### ПРЕДОСТАВЛЕННЫЙ ТЕКСТ
----------------

Достоевский без глянца
Шрифт:
Александр Петрович Милюков:
Осужденных отвозили из крепости в ссылку партиями по два и по три человека. Если не ошибаюсь, на третий день после экзекуции на Семеновской площади М. М. Достоевский приехал ко мне и сказал, что брата его отправляют в тот же вечер и он едет проститься с ним. Мне тоже хотелось попрощаться с тем, кого долго, а может быть и никогда, не придется видеть. Мы поехали в крепость, прямо к известному уже нам плац-майору М<айдел>ю, через которого надеялись получить разрешение на свидание. Это был человек в высокой степени доброжелательный. Он подтвердил, что действительно в этот вечер отправляют в Омск Достоевского и Дурова, но видеться с уезжающими, кроме близких родственников, нельзя без разрешения коменданта… Комендант разрешил и мне видеться с Ф. М. Достоевским и Дуровым.
Нас провели в какую-то большую комнату, в нижнем этаже комендантского дома. Давно уже был вечер, и она освещалась одною лампою. Мы ждали Довольно долго, так что крепостные куранты раза Два успели проиграть четверть на своих разнотонных колокольчиках. Но
Смотря на прощанье братьев Достоевских, всякий заметил бы, что из них страдает более тот, который остается на свободе в Петербурге, а не тот, кому сейчас предстоит ехать в Сибирь на каторгу. В глазах старшего брата стояли слезы, губы его дрожали, а Федор Михайлович был спокоен и утешал его.

----------------

[Записи из набора данных]
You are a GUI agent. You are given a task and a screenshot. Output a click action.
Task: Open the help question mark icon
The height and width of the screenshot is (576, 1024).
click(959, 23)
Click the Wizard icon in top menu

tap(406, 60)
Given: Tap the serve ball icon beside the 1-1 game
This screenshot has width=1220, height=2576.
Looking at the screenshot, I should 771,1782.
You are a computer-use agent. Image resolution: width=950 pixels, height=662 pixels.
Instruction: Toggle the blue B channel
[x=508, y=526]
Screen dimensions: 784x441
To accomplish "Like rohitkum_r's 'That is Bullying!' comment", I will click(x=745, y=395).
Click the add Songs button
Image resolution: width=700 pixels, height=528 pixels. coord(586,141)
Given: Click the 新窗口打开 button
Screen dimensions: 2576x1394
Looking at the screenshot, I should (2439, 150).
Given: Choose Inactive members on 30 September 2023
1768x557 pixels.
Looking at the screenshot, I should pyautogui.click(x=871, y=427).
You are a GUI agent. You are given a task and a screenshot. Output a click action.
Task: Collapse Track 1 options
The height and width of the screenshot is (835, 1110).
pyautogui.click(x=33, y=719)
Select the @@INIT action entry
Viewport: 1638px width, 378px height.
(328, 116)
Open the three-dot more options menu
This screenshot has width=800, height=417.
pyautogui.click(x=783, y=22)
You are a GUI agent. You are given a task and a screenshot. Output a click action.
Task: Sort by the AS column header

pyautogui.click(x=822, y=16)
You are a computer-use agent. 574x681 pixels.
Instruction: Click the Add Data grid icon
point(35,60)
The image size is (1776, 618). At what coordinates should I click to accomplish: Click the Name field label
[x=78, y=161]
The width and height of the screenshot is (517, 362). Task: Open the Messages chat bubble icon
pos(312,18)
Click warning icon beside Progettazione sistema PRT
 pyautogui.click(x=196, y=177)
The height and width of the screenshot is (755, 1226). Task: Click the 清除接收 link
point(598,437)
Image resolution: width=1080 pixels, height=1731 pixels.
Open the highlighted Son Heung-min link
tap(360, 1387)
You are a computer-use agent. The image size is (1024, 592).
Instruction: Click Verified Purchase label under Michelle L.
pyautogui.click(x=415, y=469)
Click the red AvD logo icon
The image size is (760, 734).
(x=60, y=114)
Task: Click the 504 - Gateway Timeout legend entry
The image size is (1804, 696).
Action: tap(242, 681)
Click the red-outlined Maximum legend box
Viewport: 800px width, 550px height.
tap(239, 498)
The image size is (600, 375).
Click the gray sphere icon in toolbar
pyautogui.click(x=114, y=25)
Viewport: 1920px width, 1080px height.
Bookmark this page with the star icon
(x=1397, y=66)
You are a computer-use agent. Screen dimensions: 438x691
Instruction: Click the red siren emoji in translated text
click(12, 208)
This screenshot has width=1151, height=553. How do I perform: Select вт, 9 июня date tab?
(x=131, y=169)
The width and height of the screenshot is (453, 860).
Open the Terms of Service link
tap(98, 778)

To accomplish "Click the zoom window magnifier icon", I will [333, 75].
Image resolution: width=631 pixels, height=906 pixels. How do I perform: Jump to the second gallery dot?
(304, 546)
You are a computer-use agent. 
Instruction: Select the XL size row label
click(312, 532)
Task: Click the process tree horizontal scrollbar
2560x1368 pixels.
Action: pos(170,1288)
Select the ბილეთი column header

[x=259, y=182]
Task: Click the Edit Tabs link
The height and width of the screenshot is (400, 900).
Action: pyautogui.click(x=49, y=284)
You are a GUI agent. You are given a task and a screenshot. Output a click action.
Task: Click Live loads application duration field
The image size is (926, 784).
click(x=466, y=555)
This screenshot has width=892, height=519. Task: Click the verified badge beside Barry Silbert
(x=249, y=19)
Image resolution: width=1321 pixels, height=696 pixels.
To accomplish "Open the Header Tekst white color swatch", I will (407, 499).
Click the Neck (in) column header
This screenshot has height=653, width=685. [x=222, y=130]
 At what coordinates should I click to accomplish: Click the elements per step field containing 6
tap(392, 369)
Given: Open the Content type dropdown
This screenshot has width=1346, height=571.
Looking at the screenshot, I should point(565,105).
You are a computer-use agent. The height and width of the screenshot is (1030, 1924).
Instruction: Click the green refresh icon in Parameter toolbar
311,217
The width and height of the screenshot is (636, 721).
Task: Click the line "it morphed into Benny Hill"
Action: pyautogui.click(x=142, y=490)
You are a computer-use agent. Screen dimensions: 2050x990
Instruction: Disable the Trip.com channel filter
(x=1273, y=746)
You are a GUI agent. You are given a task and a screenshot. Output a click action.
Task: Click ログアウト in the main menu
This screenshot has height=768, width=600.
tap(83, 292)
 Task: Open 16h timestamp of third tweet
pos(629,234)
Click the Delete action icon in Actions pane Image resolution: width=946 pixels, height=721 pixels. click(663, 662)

----------------

### ПИСЬМЕННЫЕ ЗАДАНИЯ
1. Пожалуйста, сократите абзац текста о Достоевском, который начинается словами «Осужденных отвозили из крепости», и оформите его списком, сохранив основные факты.
2. Повторите без изменений фрагмент текста о Достоевском, начиная со слов «Нас провели в» и далее вплоть до слов «и утешал его.».

### ОТВЕТЫ ПО ЗАДАНИЯМ
1.
- Осужденных отправляли из крепости в ссылку партиями по два-три человека.
- Примерно на третий день после экзекуции на Семеновской площади М. М. Достоевский приехал к рассказчику и сообщил, что брата отправляют в тот же вечер и он едет с ним проститься.
- Рассказчику тоже захотелось попрощаться, и они вдвоем поехали в крепость к плац-майору М<айдел>ю, очень доброжелательному человеку, надеясь через него получить разрешение на свидание.
- Плац-майор подтвердил, что в тот вечер в Омск отправляют Достоевского и Дурова, но видеться с ними, кроме близких родственников, можно только с разрешения коменданта.
- Комендант разрешил рассказчику увидеться с Ф. М. Достоевским и Дуровым.

2.
Нас провели в какую-то большую комнату, в нижнем этаже комендантского дома. Давно уже был вечер, и она освещалась одною лампою. Мы ждали Довольно долго, так что крепостные куранты раза Два успели проиграть четверть на своих разнотонных колокольчиках. Но
Смотря на прощанье братьев Достоевских, всякий заметил бы, что из них страдает более тот, который остается на свободе в Петербурге, а не тот, кому сейчас предстоит ехать в Сибирь на каторгу. В глазах старшего брата стояли слезы, губы его дрожали, а Федор Михайлович был спокоен и утешал его.